→ **Work order**: Below are several records. Retype exactly those lines running from the one with "Task: Tap the momo logo" through the one with "Viewport: 532px width, 399px height.", end lines included, and no others.

→ **Provided data**:
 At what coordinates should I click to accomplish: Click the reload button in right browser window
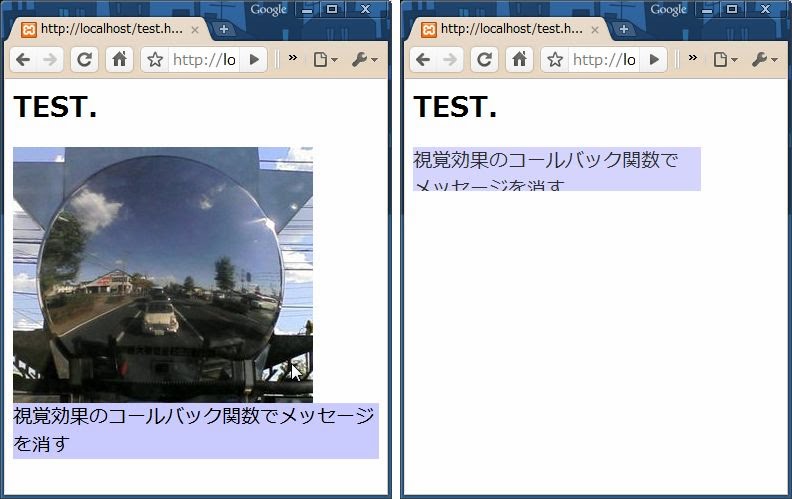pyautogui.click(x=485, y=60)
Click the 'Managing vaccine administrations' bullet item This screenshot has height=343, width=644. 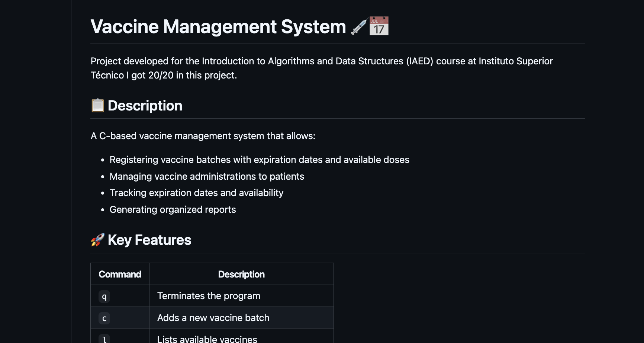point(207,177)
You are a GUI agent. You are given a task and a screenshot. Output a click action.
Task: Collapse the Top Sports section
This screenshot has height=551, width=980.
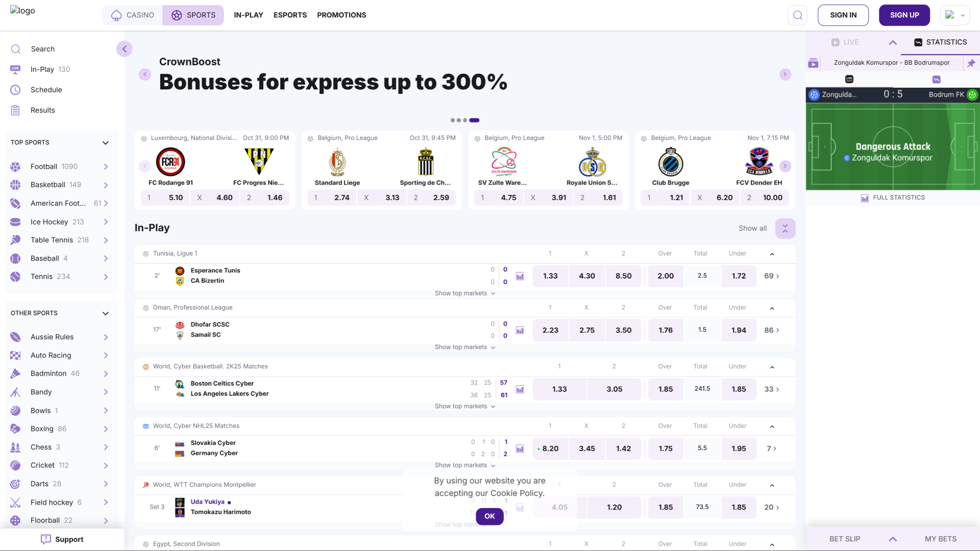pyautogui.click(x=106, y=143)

* * *

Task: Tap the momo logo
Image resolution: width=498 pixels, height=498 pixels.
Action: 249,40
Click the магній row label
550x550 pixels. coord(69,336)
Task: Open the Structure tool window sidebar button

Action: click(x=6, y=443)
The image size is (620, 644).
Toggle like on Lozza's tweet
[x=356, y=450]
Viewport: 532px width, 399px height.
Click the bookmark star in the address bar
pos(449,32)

→ **Written answer**:
Task: Tap the momo logo
Image resolution: width=498 pixels, height=498 pixels.
Action: 249,40
Click the магній row label
550x550 pixels. coord(69,336)
Task: Open the Structure tool window sidebar button

Action: click(x=6, y=443)
The image size is (620, 644).
Toggle like on Lozza's tweet
[x=356, y=450]
Viewport: 532px width, 399px height.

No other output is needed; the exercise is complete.